Recently, there has been an announcement by the government as per which another Indian currency denomination is going to be withdrawn from circulation; the highest banknote Rs 2,000 which will not be issued by banks anymore. The RBI has instructed the banks to help customers in exchanging their Rs 2,000 notes or deposits in this denomination. The news has attracted lot of criticism from the Opposition. The Congress has criticized the government for announcing the sudden scrapping of Rs 2,000 notes. Congress Chief Mallikarjun Kharge also took a shot at the ruling government by saying that whenever PM Modi goes to Japan, there is a “notebandi” notification—a reference to the 2016 demonetisation. There was much chaos in the country after the first demonetisation, whereby the entire unorganised sector was badly affected, many MSMEs were forced to close down and crores of jobs were lost. However, the withdrawal of Rs 2,000 notes is expected to create some issues, though not major ones.
A History of the Pink Note
The Rs 2000 note was brought into circulation in November 2016, primarily with the aim of meeting the currency requirement of the economy after the Rs 500 and Rs 1000 notes were pulled out of the market. With the fulfilment of that objective, and once notes of other denominations were available in adequate quantities, the printing of Rs 2000 notes was stopped in 2018-19. The RBI issued the majority of the Rs 2000 notes before March 2017 and these notes have now completed their estimated lifespan of 4-5 years and are no longer commonly used for transactions. It is also important to pay attention to the Clean Note Policy that seeks to give the public good quality currency notes and coins with better security features, while soiled notes are withdrawn out of circulation. The RBI had earlier decided to withdraw from circulation all banknotes issued prior to 2005 as they have fewer security features compared to banknotes printed after 2005. Be that as it may, the notes generated before 2005 keep on having legal tender. They have just been removed from flow in congruity with the standard terms of not having notes of numerous series available for use simultaneously. According to the assertions from RBI, the Rs 2000 banknote will continue to keep its lawful status and the public can keep on involving Rs 2000 banknotes for their exchanges, and furthermore get them in instalment, but individuals are urged to deposit or exchange these banknotes at the latest by 30 September 2023. The RBI and the government are of the view that it is far-fetched that bank offices will observe tumult and long lines like in 2016 this time. The printing of Rs 2000 notes was halted in 2018-19, and they are not generally regularly seen with general society, not at all like the common Rs 500 and Rs 1000 notes in 2016. Likewise, the choice to pull out Rs 500 and Rs 1000 notes was reported unexpectedly, overwhelming people in general. This time, banks and the general population have adequate time to exchange the trade Rs 2000 notes.

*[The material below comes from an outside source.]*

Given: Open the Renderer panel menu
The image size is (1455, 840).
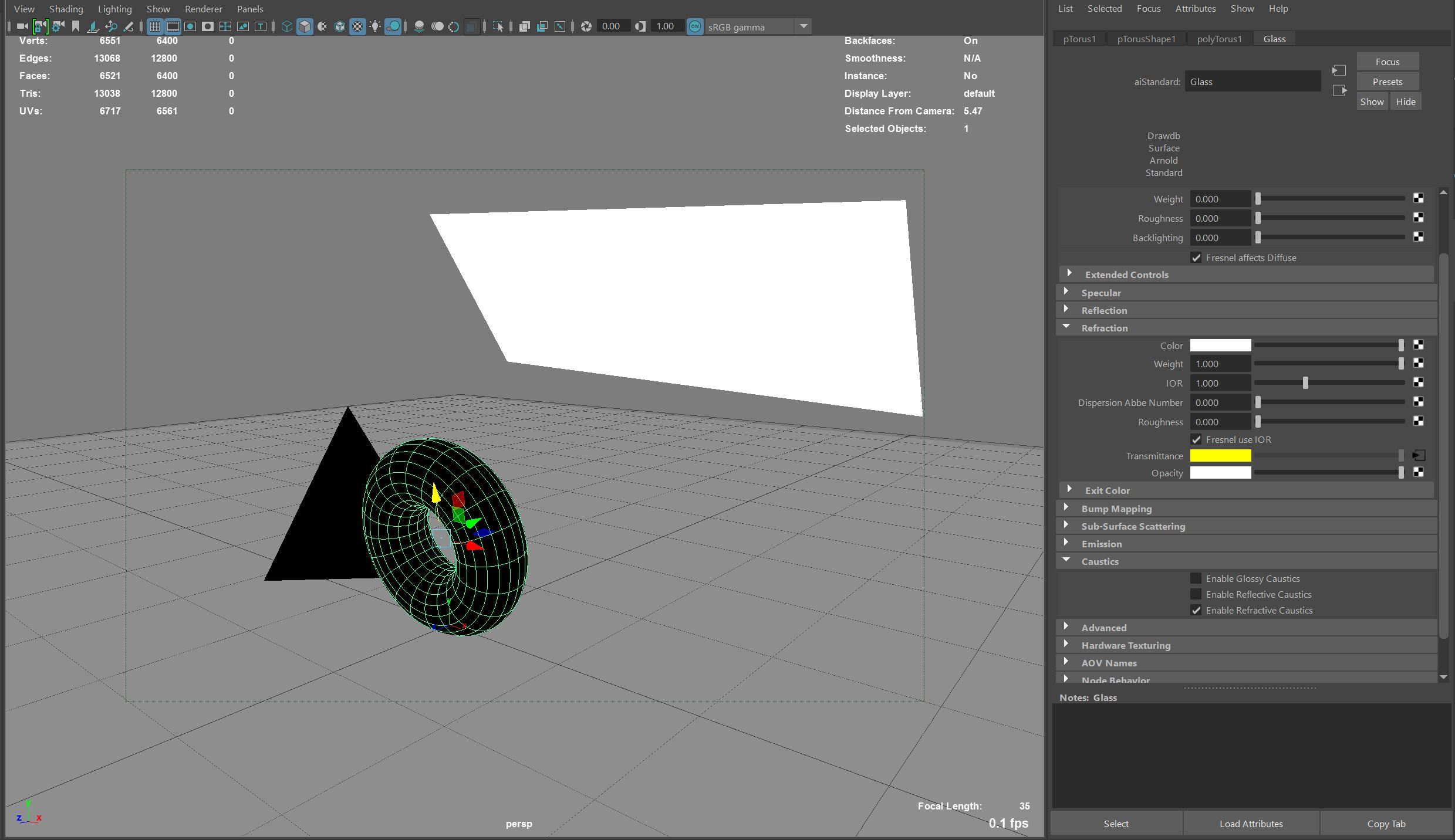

RBI Governor Shaktikanta Das has said that the entire process of withdrawal of the high-denomination currency will be non-disruptive, as these notes had completed the lifecycle and the purpose has been fulfilled and RBI has given four-month time for exchanging as well as depositing the Rs 2,000 currency notes to ensure that there is no hardship faced by anyone. Taking into account the effect on the economy, it tends to be conjectured that the impacts will be impermanent, with RBI giving clear rules and FAQs, there is expected to be reduced panic compared to the 2016 demonetisation. The expanded reception of digital exchanges will assist with limiting interruptions for people intensely dependent on cash exchanges. However, there will be a recognisable decrease in the general cash circulation. The choice to cease printing these notes was expected as RBI had not printed new 2000 rupee notes beginning around 2019. There have been sure off course influences. After the withdrawal was reported, Indian expatriates and tourists in the Gulf, including the UAE, are finding it tough to exchange the notes they hold. This is on the grounds that the cash exchanges are declining to manage the withdrawn money. While Indians are feeling the spot of RBI’s choice in a far-off country, cash exchangers said that the clients are not generally ready to purchase the Rs 2000 notes they hold. All in all, RBI’s choice to transition away from 2000 rupee notes upholds the goals of the “Clean Note Policy”.

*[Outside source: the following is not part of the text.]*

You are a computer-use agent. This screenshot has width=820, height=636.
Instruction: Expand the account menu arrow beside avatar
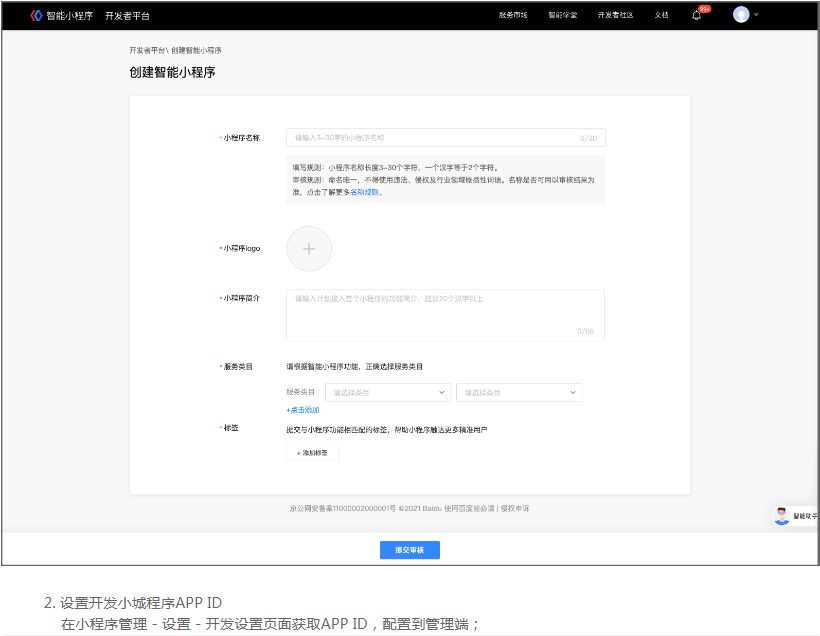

While the economy might encounter impermanent impacts, the availability of smaller denominations and the growing digital transactions landscape are expected to mitigate disruptions caused by the reduction in cash circulation.
Sharanpreet Kaur in an Assistant Professor of International Relations at School of Social Sciences, Guru Nanak Dev University, Amritsar. She writes on issues related to India’s foreign policy, diplomacy, and the politics of South, Central and West Asia.